El Segundo, Calif. — iSuppli has upgraded its PC shipment forecast for 2007 because of “stronger-than-anticipated shipments of notebook computers in the first quarter,” the company said in a release.
The research firm is now predicting that global PC shipments will rise to 264 million units this year, up 11.2 percent from the 239 million units shipped in 2006. In its original forecast, the company predicted a 10.7 percent growth for the year.
First-quarter notebook PC shipments were 3 percent higher than the company had previously anticipated, according to Matthew Wilkins, iSuppli’s computer platforms principal analyst.

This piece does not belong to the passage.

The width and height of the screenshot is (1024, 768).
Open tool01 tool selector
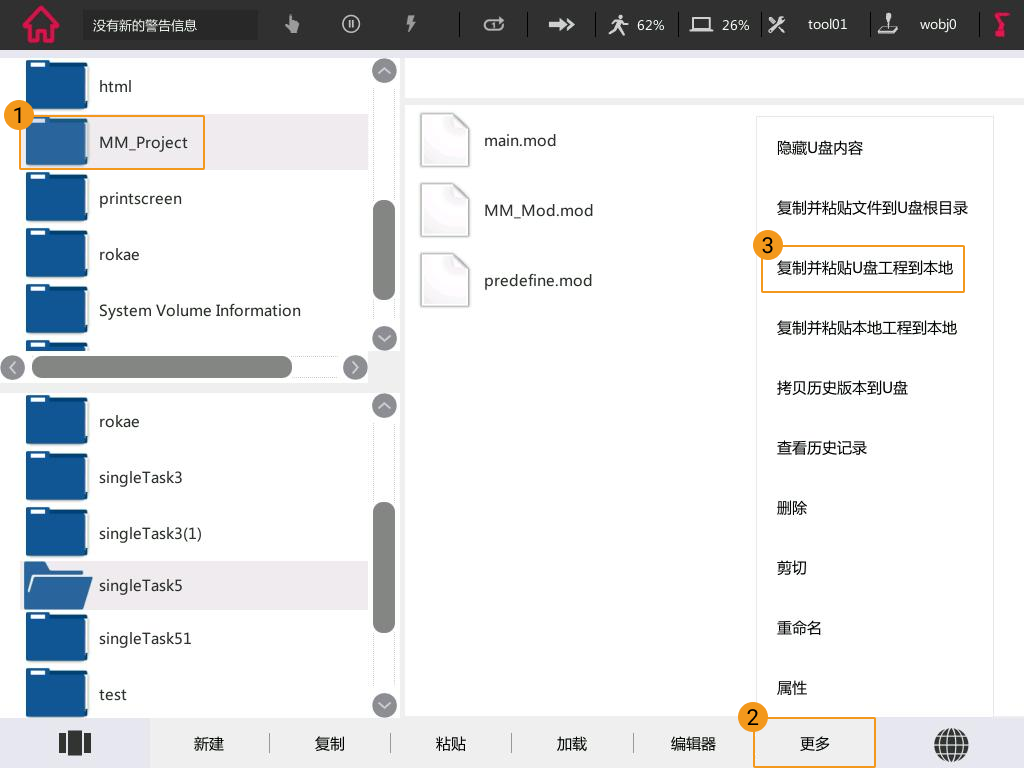tap(810, 25)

He explained that the original estimate was lower because the company had expected that the second-quarter release of Intel’s Santa Rosa notebook microprocessor platform might have caused consumers to hold back on “purchases originally set for the first quarter. However, Santa Rosa did not have a significant negative effect on first-quarter shipments.”

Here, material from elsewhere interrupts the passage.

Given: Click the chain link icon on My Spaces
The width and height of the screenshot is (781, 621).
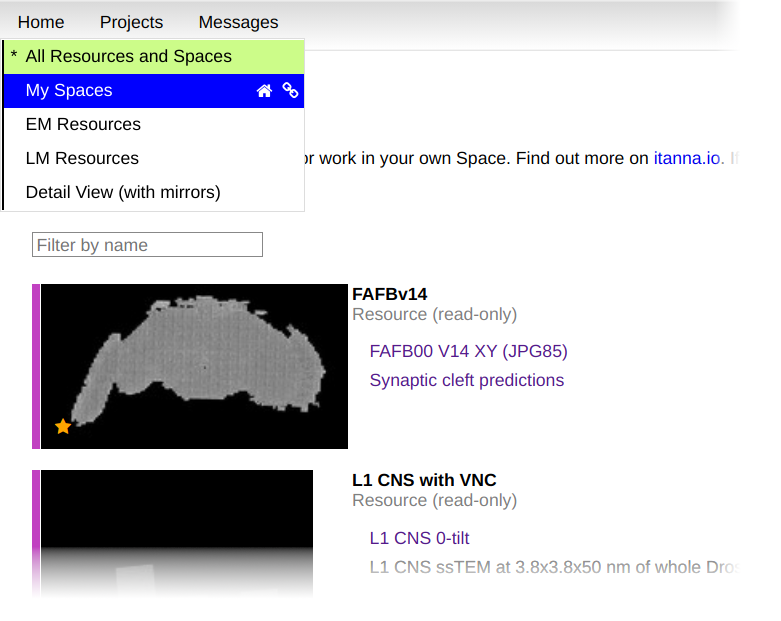Looking at the screenshot, I should [290, 91].
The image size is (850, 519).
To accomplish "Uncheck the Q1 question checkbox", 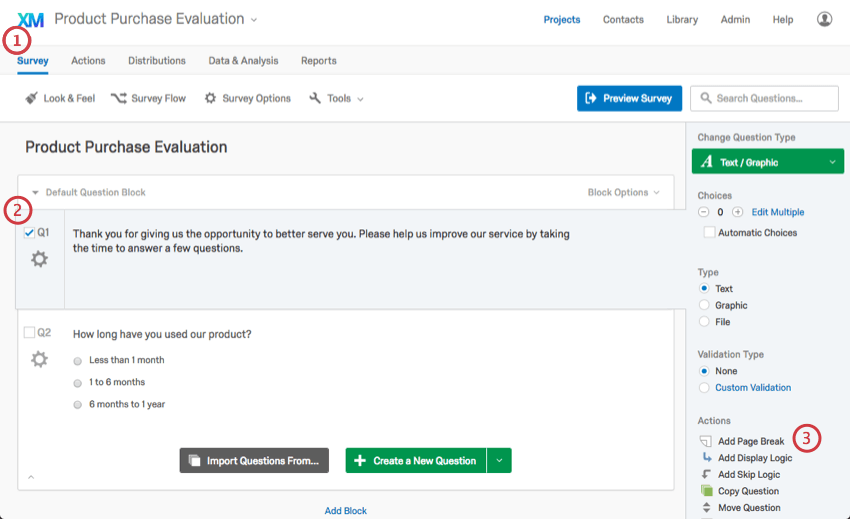I will tap(29, 232).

In all, the company said it expects notebooks to account for nearly 40 percent of total PC market shipments this year.
On the storage side, the company is also reissuing its forecast for solid-state drives (SSDs) in notebook PCs. The company is predicting that the penetration rate of SSDs, which replace conventional hard disk drives (HDDs) in notebooks, will reach 12 percent by the end of 2009.
By that same time, iSuppli is also predicting that the penetration of hybrid hard drives (HHDs) will reach a penetration rate of 35 percent.
“The penetration of HHDs in notebook PCs will rise more quickly in the near term than for SSDs, given that HDD vendors are increasing both the capacity and areal density of their notebook products in 2007 and beyond. Furthermore, HHDs cost less to produce and offer a level of data integrity that can only be delivered by tried-and-true HDD technology. Prices for notebook PC HDDs have dropped dramatically in the first half of 2007, further distancing HHDs from SSDs in the short term, in terms of both absolute capacities and cost per gigabyte,” said Krisha Chander, iSupply storage research senior analyst.
While SSDs and HHDs are both forms of flash data storage, the company noted that it also expects Intel’s Robson or Turbo Memory approach to flash memory to take off this year because “any HDD can work with Turbo Memory.” The company predicted that Turbo Memory will penetrate the market faster than HDDs because HHDs are “still undergoing standardization issues.”
In all, the company expects the combination of these and other flash-based storage solutions to propel the penetration of flash memory in notebooks to nearly 60 percent by the end of 2009’s fourth quarter.